Wirtuozi w swoim ostatnim meczu ligowym podejmowali przedostatnie w tabeli Retail Robotics. Faworytem oczywiście byli gospodarze, którzy do zagwarantowania sobie 3 miejsca na koniec sezonu potrzebowali zwycięstwa. Pierwsza połowa była wyrównana i przyniosła nam zaledwie jednego gola dla Tyskich Wirtuozów autorstwa Kamila Haśnika. Kilkanaście sekund po przerwie ten sam gracz wpisał się ponownie na listę strzelców kompletując dublet. Goście w kolejnych minutach próbowali zniwelować straty jednak byli w swych atakach zbyt nerwowi i niedokładni by móc rozszyfrować dobrze dysponowaną obronę Wirtuozów.

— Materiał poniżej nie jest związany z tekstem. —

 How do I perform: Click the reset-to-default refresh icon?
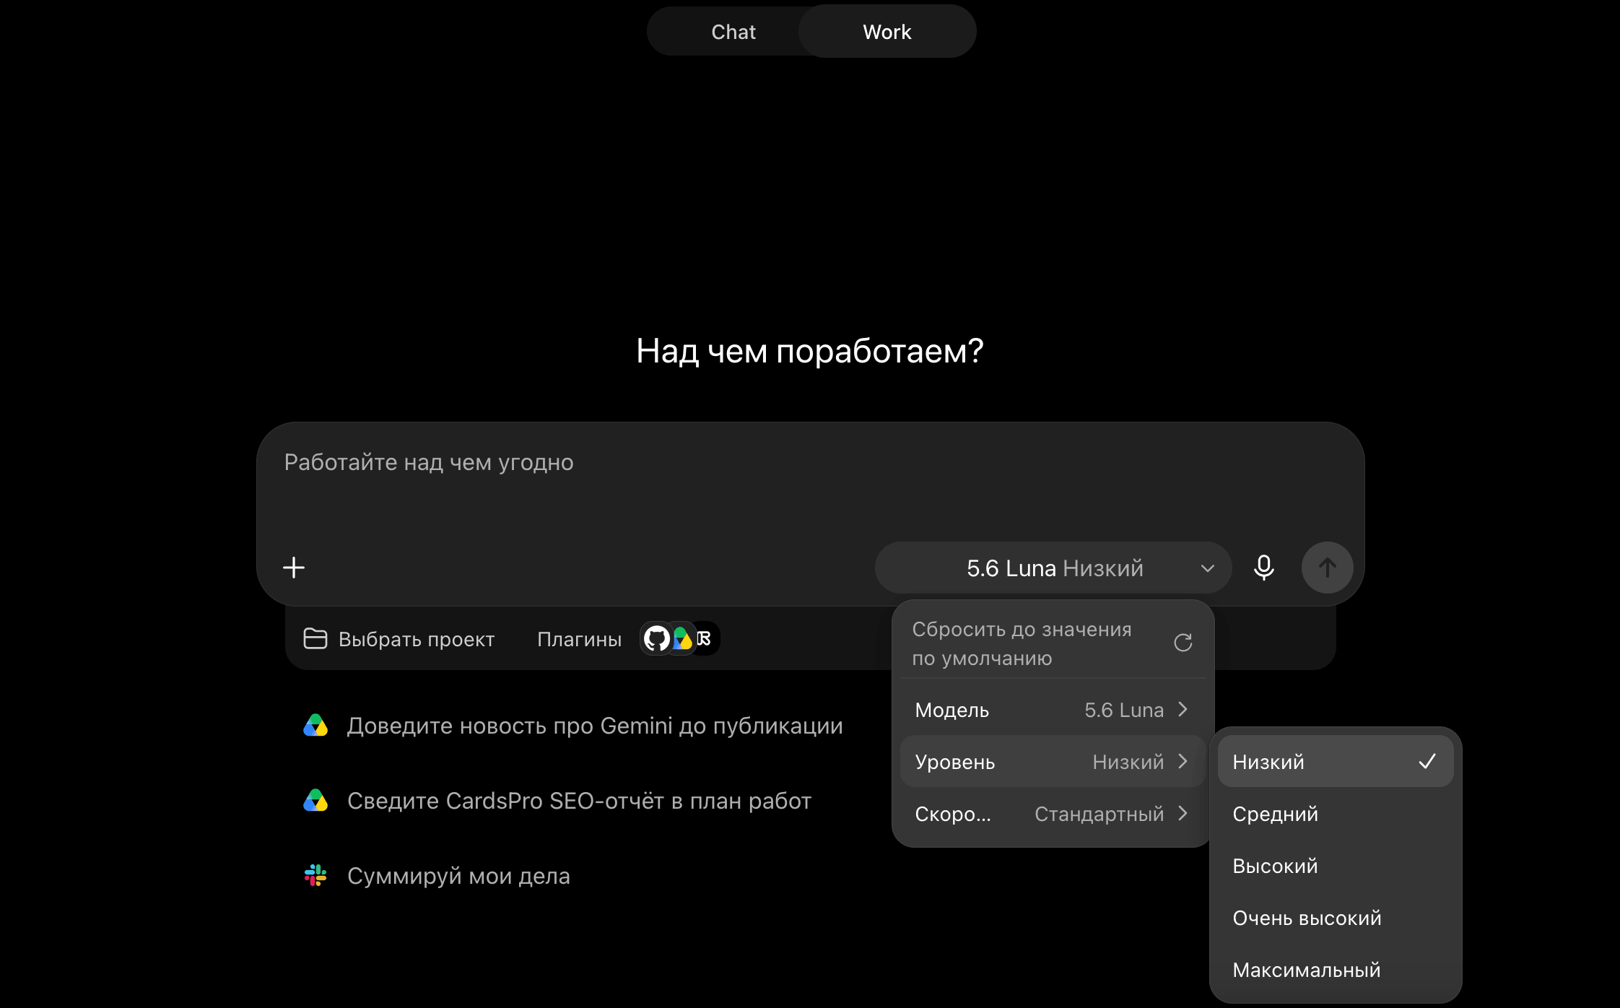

Problemów ze skierowaniem piłki do siatki nie mieli natomiast gospodarze, którzy najpierw w 37 minucie podwyższyli na 3:0, a następnie w samej końcówce wykorzystując zmęczenie rywali dołożyli kolejne 2 trafienia dające im w końcowym rozrachunku pewne zwycięstwo 5:0. Ekipa Mateusza Dużego wykonała wiosną kawał dobrej roboty kończąc sezon w drugiej lidze na trzecim stopniu podium i po okresie wakacyjnym czekać ich będzie walka w barażach o awans do ekstraligi Tyskiej Ligi Szóstek. Sporo pozytywów również można doszukać się w zespole Retail Robotics, który pomimo niezbyt imponującego dorobku punktowego i zakończenia sezonu na przedostatniej pozycji poczynił spore postępy. Ich gra w porównaniu do rundy jesiennej uległa poprawie co bardzo dobrze rokuje na przyszłość.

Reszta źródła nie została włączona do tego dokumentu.